Mis amigos poseían el pueblo que sus padres habían perdido. Cinco, diez, quince años antes habían protagonizado y, sobre todo, sufrido ‘el Gran Trauma’, la desbandada que dejó casi despoblados los pueblos de la España del interior. En menos de una década, cientos de miles de familias dejaron el campo en busca de un trabajo en Madrid, Barcelona o el extranjero. Fue así como nació la España vacía, una tierra “formada por las dos Castillas, Extremadura, Aragón y La Rioja. Un territorio enorme para los estándares europeos”, apunta en su ensayo Sergio del Molino.
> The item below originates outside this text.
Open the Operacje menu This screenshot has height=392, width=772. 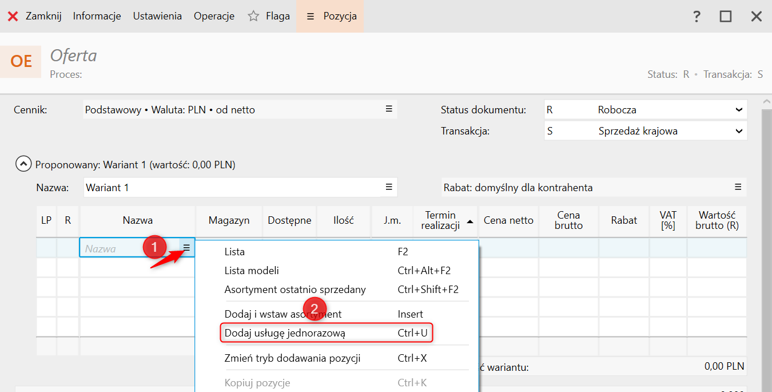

Retrato de una vecina de Mogarraz (Salamanca), de Florencio Maíllo
La España vacía es un espacio real, pero “sobre todo, un mapa imaginario, un territorio literario, un estado (no siempre alterado) de la conciencia”, por el que Del Molino nos lleva en un viaje entretenido y sorprendente. Periodista, novelista… escritor, Del Molino tiene en su cabeza una batidora de cultura pop en la que mezcla erudición y humor para crear conexiones sorprendentes: la ‘requeterrítmica’ que une a Joaquín Luqui con el decimonónico Calomarde, la lisérgica que atraviesa un océano de agua y tiempo para unir a Azorín y los beatniks…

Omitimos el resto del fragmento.